It's the nature of B+ trees, multiplied by the nature of clustered indexes: if you use a UUIDv4 as a primary key, your entire row gets moved to random locations, which really sucks when you normally retrieve them sequentially. With a non-clustered index (say, your UUIDv4 id you use for public APIs when you don't want to leak the v7 info) then you'll still get more fragmentation with the random data, but it's something autovacuum can usually keep up with. But it's more work it has to do on top of everything else it does.
Gp mentioned Postgres, which does not have clustered indexes. It has table clustering, which is a point operation rewriting the entire table but not a persistent property.

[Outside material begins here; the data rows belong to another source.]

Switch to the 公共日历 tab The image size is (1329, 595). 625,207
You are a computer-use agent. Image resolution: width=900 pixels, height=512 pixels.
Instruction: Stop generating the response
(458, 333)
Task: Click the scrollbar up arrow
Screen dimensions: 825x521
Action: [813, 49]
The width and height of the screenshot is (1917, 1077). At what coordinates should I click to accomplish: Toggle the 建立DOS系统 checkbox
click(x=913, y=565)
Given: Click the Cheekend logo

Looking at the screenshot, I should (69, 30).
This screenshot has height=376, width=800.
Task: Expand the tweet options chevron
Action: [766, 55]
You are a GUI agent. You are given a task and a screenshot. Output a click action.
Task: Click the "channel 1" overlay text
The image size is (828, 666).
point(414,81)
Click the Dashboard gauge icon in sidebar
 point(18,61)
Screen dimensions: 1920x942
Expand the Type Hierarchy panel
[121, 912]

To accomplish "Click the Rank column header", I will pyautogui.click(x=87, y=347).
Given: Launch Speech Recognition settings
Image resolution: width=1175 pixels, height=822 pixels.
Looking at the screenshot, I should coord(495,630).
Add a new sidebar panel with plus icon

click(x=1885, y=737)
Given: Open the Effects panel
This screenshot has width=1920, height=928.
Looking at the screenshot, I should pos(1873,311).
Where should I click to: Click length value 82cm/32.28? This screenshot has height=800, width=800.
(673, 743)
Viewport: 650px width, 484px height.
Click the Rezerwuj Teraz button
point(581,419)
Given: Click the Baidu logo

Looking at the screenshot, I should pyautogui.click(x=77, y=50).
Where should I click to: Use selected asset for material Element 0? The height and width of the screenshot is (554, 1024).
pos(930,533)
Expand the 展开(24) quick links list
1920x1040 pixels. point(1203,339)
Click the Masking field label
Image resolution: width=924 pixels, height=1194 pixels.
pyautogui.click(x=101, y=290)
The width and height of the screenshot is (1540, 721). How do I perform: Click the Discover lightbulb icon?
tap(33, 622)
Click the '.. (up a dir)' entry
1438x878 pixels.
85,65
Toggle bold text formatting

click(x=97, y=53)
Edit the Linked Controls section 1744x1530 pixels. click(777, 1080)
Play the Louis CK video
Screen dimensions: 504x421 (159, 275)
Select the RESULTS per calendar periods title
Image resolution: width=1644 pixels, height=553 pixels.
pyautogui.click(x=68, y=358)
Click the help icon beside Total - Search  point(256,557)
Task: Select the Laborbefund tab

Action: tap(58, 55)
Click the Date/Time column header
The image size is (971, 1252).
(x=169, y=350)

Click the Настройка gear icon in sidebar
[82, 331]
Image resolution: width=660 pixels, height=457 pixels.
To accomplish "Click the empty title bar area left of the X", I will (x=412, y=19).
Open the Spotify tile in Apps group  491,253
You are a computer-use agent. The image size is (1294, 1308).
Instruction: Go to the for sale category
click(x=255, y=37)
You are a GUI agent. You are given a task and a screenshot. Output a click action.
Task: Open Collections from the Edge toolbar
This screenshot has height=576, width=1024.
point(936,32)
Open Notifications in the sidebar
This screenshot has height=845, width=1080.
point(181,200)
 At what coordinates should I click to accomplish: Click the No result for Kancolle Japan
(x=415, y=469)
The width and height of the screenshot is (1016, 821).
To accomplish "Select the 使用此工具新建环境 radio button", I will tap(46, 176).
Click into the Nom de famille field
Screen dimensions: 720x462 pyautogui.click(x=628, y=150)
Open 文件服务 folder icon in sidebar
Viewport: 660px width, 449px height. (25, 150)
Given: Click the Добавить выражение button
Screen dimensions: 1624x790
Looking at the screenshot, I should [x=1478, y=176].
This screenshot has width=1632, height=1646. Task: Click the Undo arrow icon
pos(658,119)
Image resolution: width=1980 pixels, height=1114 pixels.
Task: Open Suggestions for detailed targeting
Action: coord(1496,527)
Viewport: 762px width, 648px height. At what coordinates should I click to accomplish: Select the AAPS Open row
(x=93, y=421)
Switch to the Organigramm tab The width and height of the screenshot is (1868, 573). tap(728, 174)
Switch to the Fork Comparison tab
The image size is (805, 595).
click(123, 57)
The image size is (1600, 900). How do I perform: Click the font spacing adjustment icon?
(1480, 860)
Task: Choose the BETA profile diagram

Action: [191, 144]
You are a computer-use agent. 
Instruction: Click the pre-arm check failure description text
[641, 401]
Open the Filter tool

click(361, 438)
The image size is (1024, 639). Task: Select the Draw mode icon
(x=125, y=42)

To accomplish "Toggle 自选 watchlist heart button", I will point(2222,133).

Ah, I forgot CLUSTER was something run by hand on PG. Same footgun then, but you have to load and aim it yourself instead of being fully automatic like it is in MySQL, where it appears you can't opt out of clustering by the PK (similar story in SQL Server, but you can change which index it clusters by). Thanks for the clarification.
This is a bit pedantic, but you’re conflating MySQL with InnoDB. (In MySQL’s model, you can opt out of having a clustered index by choosing a storage engine that doesn’t use clustering.)
In practical terms, choosing a non-InnoDB storage engine is pretty rare with upstream MySQL, but perhaps slightly less so in Percona Server or MariaDB.
Leaky abstractions in databases are one of the reasons every developer should read the table of contents of the hot databases used by the things he’s working on. IME almost no one does that.
In other words, "don't try this with CRDB".